→ **INSTRUCTIONS TO FOLLOW**
Below are some records; return all of them exactly as they are.

Saved data entries:
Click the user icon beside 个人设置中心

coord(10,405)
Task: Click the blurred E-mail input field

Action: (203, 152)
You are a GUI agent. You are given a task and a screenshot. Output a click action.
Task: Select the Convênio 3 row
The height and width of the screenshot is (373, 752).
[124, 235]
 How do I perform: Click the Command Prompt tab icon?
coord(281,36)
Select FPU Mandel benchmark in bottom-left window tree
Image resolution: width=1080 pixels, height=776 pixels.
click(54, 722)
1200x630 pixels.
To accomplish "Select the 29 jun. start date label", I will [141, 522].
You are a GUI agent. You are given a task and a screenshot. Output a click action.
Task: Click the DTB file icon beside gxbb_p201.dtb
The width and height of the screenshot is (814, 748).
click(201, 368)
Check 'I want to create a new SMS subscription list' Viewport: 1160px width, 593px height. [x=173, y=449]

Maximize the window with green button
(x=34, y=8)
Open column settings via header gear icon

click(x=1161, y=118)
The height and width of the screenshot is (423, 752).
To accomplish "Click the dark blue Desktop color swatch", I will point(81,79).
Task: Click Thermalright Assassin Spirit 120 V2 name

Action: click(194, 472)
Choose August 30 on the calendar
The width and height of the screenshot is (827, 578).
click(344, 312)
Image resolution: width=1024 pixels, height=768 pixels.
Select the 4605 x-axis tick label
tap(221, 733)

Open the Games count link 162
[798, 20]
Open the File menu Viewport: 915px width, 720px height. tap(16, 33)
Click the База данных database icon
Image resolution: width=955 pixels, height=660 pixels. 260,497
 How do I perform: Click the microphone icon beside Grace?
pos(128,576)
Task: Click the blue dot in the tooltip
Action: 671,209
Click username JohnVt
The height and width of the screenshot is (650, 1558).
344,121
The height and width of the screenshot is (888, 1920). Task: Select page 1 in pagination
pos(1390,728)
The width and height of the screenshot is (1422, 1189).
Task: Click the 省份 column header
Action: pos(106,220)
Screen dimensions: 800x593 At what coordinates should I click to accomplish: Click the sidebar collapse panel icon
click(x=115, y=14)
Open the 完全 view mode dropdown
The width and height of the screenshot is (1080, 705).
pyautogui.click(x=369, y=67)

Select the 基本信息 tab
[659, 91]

→ **PROBLEM SOLUTION**
Click the user icon beside 个人设置中心

coord(10,405)
Task: Click the blurred E-mail input field

Action: (203, 152)
You are a GUI agent. You are given a task and a screenshot. Output a click action.
Task: Select the Convênio 3 row
The height and width of the screenshot is (373, 752).
[124, 235]
 How do I perform: Click the Command Prompt tab icon?
coord(281,36)
Select FPU Mandel benchmark in bottom-left window tree
Image resolution: width=1080 pixels, height=776 pixels.
click(54, 722)
1200x630 pixels.
To accomplish "Select the 29 jun. start date label", I will [141, 522].
You are a GUI agent. You are given a task and a screenshot. Output a click action.
Task: Click the DTB file icon beside gxbb_p201.dtb
The width and height of the screenshot is (814, 748).
click(201, 368)
Check 'I want to create a new SMS subscription list' Viewport: 1160px width, 593px height. [x=173, y=449]

Maximize the window with green button
(x=34, y=8)
Open column settings via header gear icon

click(x=1161, y=118)
The height and width of the screenshot is (423, 752).
To accomplish "Click the dark blue Desktop color swatch", I will point(81,79).
Task: Click Thermalright Assassin Spirit 120 V2 name

Action: click(194, 472)
Choose August 30 on the calendar
The width and height of the screenshot is (827, 578).
click(344, 312)
Image resolution: width=1024 pixels, height=768 pixels.
Select the 4605 x-axis tick label
tap(221, 733)

Open the Games count link 162
[798, 20]
Open the File menu Viewport: 915px width, 720px height. tap(16, 33)
Click the База данных database icon
Image resolution: width=955 pixels, height=660 pixels. 260,497
 How do I perform: Click the microphone icon beside Grace?
pos(128,576)
Task: Click the blue dot in the tooltip
Action: 671,209
Click username JohnVt
The height and width of the screenshot is (650, 1558).
344,121
The height and width of the screenshot is (888, 1920). Task: Select page 1 in pagination
pos(1390,728)
The width and height of the screenshot is (1422, 1189).
Task: Click the 省份 column header
Action: pos(106,220)
Screen dimensions: 800x593 At what coordinates should I click to accomplish: Click the sidebar collapse panel icon
click(x=115, y=14)
Open the 完全 view mode dropdown
The width and height of the screenshot is (1080, 705).
pyautogui.click(x=369, y=67)

Select the 基本信息 tab
[659, 91]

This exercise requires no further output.